## WHAT THE EXERCISE ASKS
Every entry below needs to be repeated exactly.
******************************
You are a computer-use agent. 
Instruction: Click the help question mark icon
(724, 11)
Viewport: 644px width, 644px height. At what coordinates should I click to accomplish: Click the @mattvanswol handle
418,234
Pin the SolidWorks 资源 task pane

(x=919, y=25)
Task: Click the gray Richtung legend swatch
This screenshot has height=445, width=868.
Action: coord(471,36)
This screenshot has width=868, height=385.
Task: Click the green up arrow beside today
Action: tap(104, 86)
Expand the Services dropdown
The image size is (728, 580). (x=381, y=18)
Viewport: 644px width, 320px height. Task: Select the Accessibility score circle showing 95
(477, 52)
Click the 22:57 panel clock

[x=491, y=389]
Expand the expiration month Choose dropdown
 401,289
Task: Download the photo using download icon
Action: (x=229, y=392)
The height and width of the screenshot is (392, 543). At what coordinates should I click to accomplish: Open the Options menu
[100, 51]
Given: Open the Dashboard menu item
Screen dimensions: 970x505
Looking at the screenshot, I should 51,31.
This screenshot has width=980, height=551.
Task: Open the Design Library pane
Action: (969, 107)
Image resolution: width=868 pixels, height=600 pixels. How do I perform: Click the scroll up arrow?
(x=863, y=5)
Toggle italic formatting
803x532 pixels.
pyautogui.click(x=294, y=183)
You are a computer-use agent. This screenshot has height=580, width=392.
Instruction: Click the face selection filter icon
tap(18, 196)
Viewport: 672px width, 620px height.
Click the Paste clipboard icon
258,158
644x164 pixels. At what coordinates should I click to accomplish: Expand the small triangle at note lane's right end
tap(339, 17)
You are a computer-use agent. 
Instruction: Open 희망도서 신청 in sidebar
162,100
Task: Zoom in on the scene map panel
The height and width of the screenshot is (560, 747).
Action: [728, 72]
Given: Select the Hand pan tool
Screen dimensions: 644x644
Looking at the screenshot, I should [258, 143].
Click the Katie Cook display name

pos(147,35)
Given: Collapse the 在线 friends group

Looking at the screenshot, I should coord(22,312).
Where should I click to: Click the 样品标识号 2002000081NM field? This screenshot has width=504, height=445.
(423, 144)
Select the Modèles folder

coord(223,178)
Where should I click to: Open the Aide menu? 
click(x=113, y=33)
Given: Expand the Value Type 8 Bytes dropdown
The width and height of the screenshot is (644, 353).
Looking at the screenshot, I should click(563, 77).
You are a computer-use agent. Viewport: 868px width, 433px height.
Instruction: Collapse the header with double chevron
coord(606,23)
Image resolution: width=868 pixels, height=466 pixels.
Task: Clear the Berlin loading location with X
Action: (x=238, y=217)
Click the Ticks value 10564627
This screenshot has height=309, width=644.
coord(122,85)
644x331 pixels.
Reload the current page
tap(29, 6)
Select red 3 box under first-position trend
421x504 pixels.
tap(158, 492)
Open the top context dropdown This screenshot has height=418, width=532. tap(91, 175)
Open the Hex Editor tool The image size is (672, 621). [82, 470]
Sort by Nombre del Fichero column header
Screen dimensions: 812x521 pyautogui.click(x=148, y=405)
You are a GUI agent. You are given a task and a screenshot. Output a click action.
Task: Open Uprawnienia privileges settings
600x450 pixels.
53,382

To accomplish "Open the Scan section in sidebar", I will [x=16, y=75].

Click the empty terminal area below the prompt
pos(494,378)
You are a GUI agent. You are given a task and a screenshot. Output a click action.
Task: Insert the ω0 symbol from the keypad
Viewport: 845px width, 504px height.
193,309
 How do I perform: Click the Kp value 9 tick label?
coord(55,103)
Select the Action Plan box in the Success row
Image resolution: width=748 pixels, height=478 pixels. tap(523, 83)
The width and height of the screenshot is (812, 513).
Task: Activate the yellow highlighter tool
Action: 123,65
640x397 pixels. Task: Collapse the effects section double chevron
******************************
## COMPLETED TASK
You are a computer-use agent. 
Instruction: Click the help question mark icon
(724, 11)
Viewport: 644px width, 644px height. At what coordinates should I click to accomplish: Click the @mattvanswol handle
418,234
Pin the SolidWorks 资源 task pane

(x=919, y=25)
Task: Click the gray Richtung legend swatch
This screenshot has height=445, width=868.
Action: coord(471,36)
This screenshot has width=868, height=385.
Task: Click the green up arrow beside today
Action: tap(104, 86)
Expand the Services dropdown
The image size is (728, 580). (x=381, y=18)
Viewport: 644px width, 320px height. Task: Select the Accessibility score circle showing 95
(477, 52)
Click the 22:57 panel clock

[x=491, y=389]
Expand the expiration month Choose dropdown
 401,289
Task: Download the photo using download icon
Action: (x=229, y=392)
The height and width of the screenshot is (392, 543). At what coordinates should I click to accomplish: Open the Options menu
[100, 51]
Given: Open the Dashboard menu item
Screen dimensions: 970x505
Looking at the screenshot, I should 51,31.
This screenshot has width=980, height=551.
Task: Open the Design Library pane
Action: (969, 107)
Image resolution: width=868 pixels, height=600 pixels. How do I perform: Click the scroll up arrow?
(x=863, y=5)
Toggle italic formatting
803x532 pixels.
pyautogui.click(x=294, y=183)
You are a computer-use agent. This screenshot has height=580, width=392.
Instruction: Click the face selection filter icon
tap(18, 196)
Viewport: 672px width, 620px height.
Click the Paste clipboard icon
258,158
644x164 pixels. At what coordinates should I click to accomplish: Expand the small triangle at note lane's right end
tap(339, 17)
You are a computer-use agent. 
Instruction: Open 희망도서 신청 in sidebar
162,100
Task: Zoom in on the scene map panel
The height and width of the screenshot is (560, 747).
Action: [728, 72]
Given: Select the Hand pan tool
Screen dimensions: 644x644
Looking at the screenshot, I should [258, 143].
Click the Katie Cook display name

pos(147,35)
Given: Collapse the 在线 friends group

Looking at the screenshot, I should coord(22,312).
Where should I click to: Click the 样品标识号 2002000081NM field? This screenshot has width=504, height=445.
(423, 144)
Select the Modèles folder

coord(223,178)
Where should I click to: Open the Aide menu? 
click(x=113, y=33)
Given: Expand the Value Type 8 Bytes dropdown
The width and height of the screenshot is (644, 353).
Looking at the screenshot, I should click(563, 77).
You are a computer-use agent. Viewport: 868px width, 433px height.
Instruction: Collapse the header with double chevron
coord(606,23)
Image resolution: width=868 pixels, height=466 pixels.
Task: Clear the Berlin loading location with X
Action: (x=238, y=217)
Click the Ticks value 10564627
This screenshot has height=309, width=644.
coord(122,85)
644x331 pixels.
Reload the current page
tap(29, 6)
Select red 3 box under first-position trend
421x504 pixels.
tap(158, 492)
Open the top context dropdown This screenshot has height=418, width=532. tap(91, 175)
Open the Hex Editor tool The image size is (672, 621). [82, 470]
Sort by Nombre del Fichero column header
Screen dimensions: 812x521 pyautogui.click(x=148, y=405)
You are a GUI agent. You are given a task and a screenshot. Output a click action.
Task: Open Uprawnienia privileges settings
600x450 pixels.
53,382

To accomplish "Open the Scan section in sidebar", I will [x=16, y=75].

Click the empty terminal area below the prompt
pos(494,378)
You are a GUI agent. You are given a task and a screenshot. Output a click action.
Task: Insert the ω0 symbol from the keypad
Viewport: 845px width, 504px height.
193,309
 How do I perform: Click the Kp value 9 tick label?
coord(55,103)
Select the Action Plan box in the Success row
Image resolution: width=748 pixels, height=478 pixels. tap(523, 83)
The width and height of the screenshot is (812, 513).
Task: Activate the yellow highlighter tool
Action: 123,65
640x397 pixels. Task: Collapse the effects section double chevron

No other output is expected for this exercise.